Required work:
1: In the Castor Troy review, what city is the band's hometown?
2: Reproduce the part of the Castor Troy review starting with "Personal and live" and going on through "like a prick.".

Extract to read:
┄┄┄┄┄┄┄┄┄┄┄┄┄┄┄┄┄┄┄┄

We are in a state of honesty in this country, 'rock and roll' is a propagated myth and people are actually telling the truth; now Lady Sovereign may well be the quintessential brat that garners hate from the general public, but at least she is speaking her mind...

Now why start a review by Coventry grind/fast/hardcore mixed bags Castor Troy, with a quote from what is essentially the opposite end of the musical scale? The reason is Castor Troy are peddling the same message entirely, living in the city or indeed the country is no bed of roses, and the claustrophobic architecture and blitz-smeared history of their hometown has obviously rubbed off on them.

With a good few years under their collective belts as a live band, this all-too-brief ten minutes shows what they can do, packing in frankly more riffs than the average band do in an hour, from the opening firework display of 'Love... I'm So Tired' with its accusing pointing-finger raison-d'etre "I've got nothing to show you" hinting at what is to come, which is ten minutes that will scare most.

'We Are As Birds' comes into play before you know what you are doing, and the soaring, almost epic second half is uplifting, bringing to mind a rushed Isis or Converge at a slow point. Before you can really start to feel anything else, they segue into blastbeat-ridden 'The One About The Dead Girl', packing in lines like "we've become everything we hate" showing the general self-loathing that this band exhibit a scary amount (their myspace title reads "Probably the worst live band you'll ever see...").

Next follows the longest track on offer, 'Fourth. First. Sixth.' which is slower paced than the rest but lets go none of the brooding, gravelly loathing that this band are really fucking good at. A swift kick to the balls starts the title track next, with tech-sounding finer tapping on offer, showing the immense production you can really hear everything through, especially the stabbing chorus (if such things exist here).

Personal and live favourite 'Wake Up... Its Starting' follows with its stop/start staccato awesomeness and is gone before you know it. Closer and lyrical summing up of this chaotic and frenzied release - "When people want to say/ Something truthful/ They tend to lie to avoid people thinking/ Different of them just because they are being honest" - now if that is not a statement of intent, I don't know what is.

Or maybe they are taking the piss and I've fallen for it like a prick.

┄┄┄┄┄┄┄┄┄┄┄┄┄┄┄┄┄┄┄┄

Extracted data:
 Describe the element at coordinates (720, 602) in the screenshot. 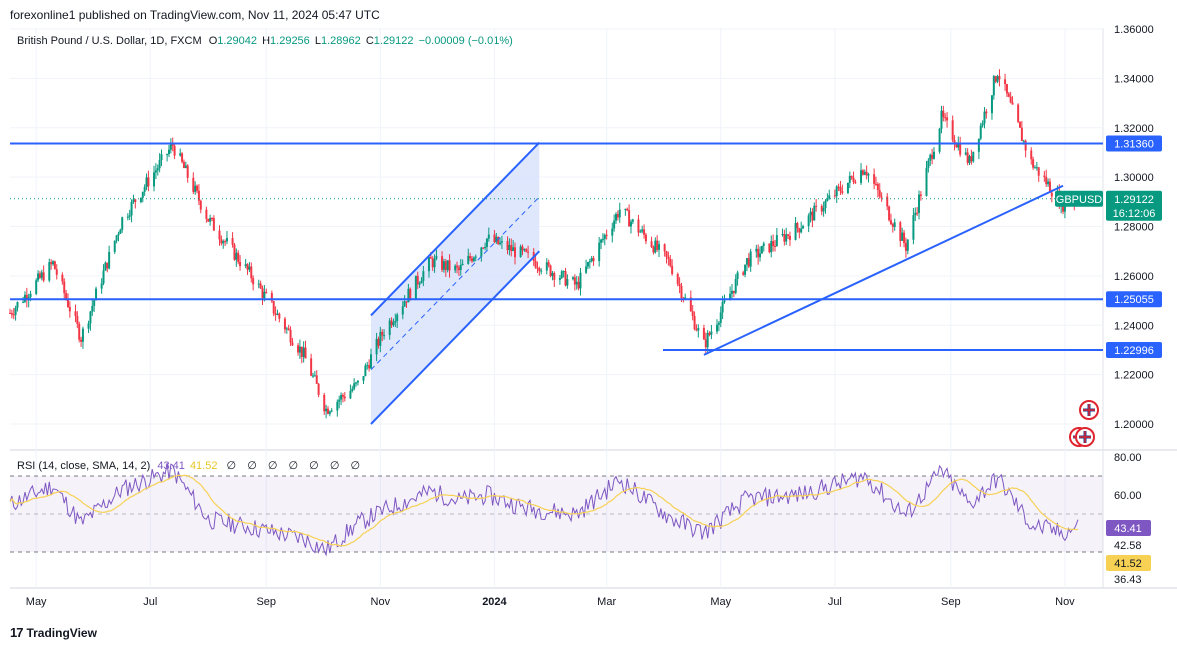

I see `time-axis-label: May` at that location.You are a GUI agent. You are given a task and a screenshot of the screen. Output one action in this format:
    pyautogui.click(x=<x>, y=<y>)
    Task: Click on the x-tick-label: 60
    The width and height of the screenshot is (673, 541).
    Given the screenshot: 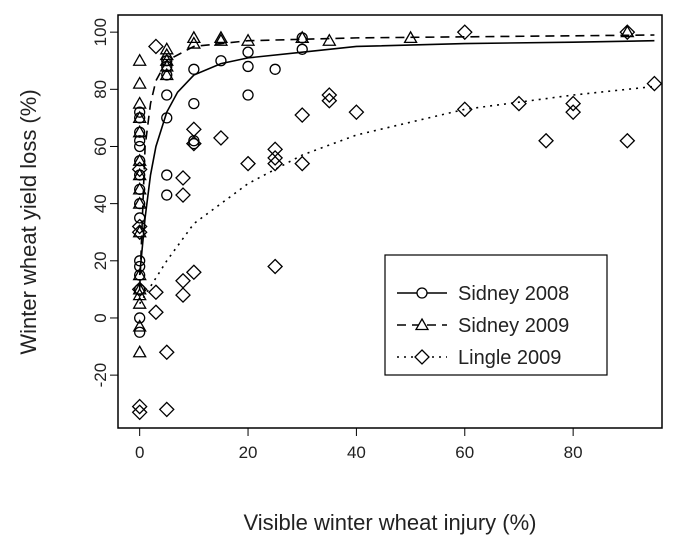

┄┄┄┄┄┄┄┄┄┄┄┄┄┄┄┄┄┄┄┄

Exercise answers:
1: Coventry

2:
Personal and live favourite 'Wake Up... Its Starting' follows with its stop/start staccato awesomeness and is gone before you know it. Closer and lyrical summing up of this chaotic and frenzied release - "When people want to say/ Something truthful/ They tend to lie to avoid people thinking/ Different of them just because they are being honest" - now if that is not a statement of intent, I don't know what is.

Or maybe they are taking the piss and I've fallen for it like a prick.